Why the Russians Are Still the Greatest Movie Villains of All Time
They’re beating teenage prostitutes right under Denzel Washington's nose. They're strong-arming Bradley Cooper for mind-altering drugs. They're hijacking the president's plane. They're killing Keanu Reeves' dog. They're blowing up suburban homes with goddamn bazookas, because the very existence of wholesome American children enrages them.
Who are they? They are the Russians, Hollywood's eternal enemy.
Movies have many preferred punching bags, but for decades, Mother Russia has been at the top of the list. Need to communicate evil in five seconds? Have an intimidating guy with a cigarette step out of the shadows and say, "Da." Your work is done.
This may seem ludicrous, considering the Cold War has been over for 24 years, but the numbers don’t lie. Since 2010 alone, Russian bad guys have appeared in such action flicks as John Wick, The Equalizer, The Amazing Spider-Man 2, Jack Ryan: Shadow Recruit, The November Man, A Good Day to Die Hard, Jack Reacher, Limitless, Salt, The Drop, and The Tourist. Hell, even The Muppets piled on with Tina Fey's gulag guard in Muppets Most Wanted. And this month we have two more: the Casey Affleck vehicle Triple 9, featuring the Russian mob, and Zoolander 2, featuring what appears to be a Russian Kristen Wiig.
So what's going on here? Have screenwriters just refused to reinvent villains since Rocky IV out of sheer laziness? It's a little more complicated than that, and it's also been going on for much longer than Sylvester Stallone has been writing screenplays.
The grand tradition of Russian thugs on screen didn't really start until the Cold War, but there were some swipes at the Soviets in '30s and '40s comedies. "You could make fun of Communists because it was considered such a political aberration to begin with," says Bernard F. Dick, a professor at Fairleigh Dickinson University and author of the forthcoming book The Screen Is Red. "What Hollywood was doing was exposing the frivolity of what used to be called 'the parlor pink.' These were people, generally women, from well-to-do families who would go to rallies and marches and protest meetings and then would go home in time for cocktail hour." He points to rom-coms like Red Salute, Public Deb No. 1, and Ninotchka, which all feature left-leaning or avowed Soviet ladies learning the error of their ways from hunky capitalists. (Seriously, one of the dudes is nicknamed "Uncle Sam.")

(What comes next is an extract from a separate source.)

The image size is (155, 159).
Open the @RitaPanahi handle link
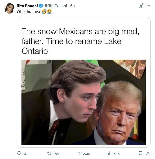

Things got a little complicated during World War II, when we buddied up with Russia to fight the Nazis. The studios had to hit pause on the usual Communist bashing, resulting in problematic movies like Song of Russia. That 1944 film -- which, by the way, is tagged as "drama/propaganda" when you Google it -- tried so hard to convince US audiences that the Russians were cool now that it kinda implied collective farms were exotic carnivals, not sites of mass starvation. It was later condemned in the House of Un-American Activities Committee hearings by your libertarian cousin’s favorite author, Ayn Rand.
One year after Song of Russia hit theaters, World War II ended, and moviemakers weren’t sure what to do with the Ruskies. The answer came the following spring, when Winston Churchill showed up at Westminster College and dropped his infamous "Iron Curtain" speech on a bunch of unsuspecting Missouri coeds. It was time to jam the system with Soviet spies, and Hollywood delivered handsomely with titles like My Son John, The Woman on Pier 13 (originally, I Married a Communist), and even Iron Curtain. Just like Tyrese in a vintage Dodge Challenger, the trend was so fast and furious that even kids’ shows were mocking it by the late '50s.
"Hilariously, the first Russian bad guy that I was ever aware of was Boris Badenov [from The Rocky and Bullwinkle Show]," says Leslie Dixon, a screenwriter whose credits include Limitless, which features a nasty Russian loan shark. "And that was very witty and very funny because they were making fun of that paranoia."
But nuanced moose cartoons aside, the whole Russian villain fascination was just hitting its stride. The '60s saw the debut of the Bond franchise, which basically wrote the Soviet mastermind playbook. Bond's first nemesis, Dr. No, might've been a German-Chinese orphan, but the Russians entered rotation with the second installment, From Russia with Love, which featured an Austin Powers wet dream in Rosa Klebb.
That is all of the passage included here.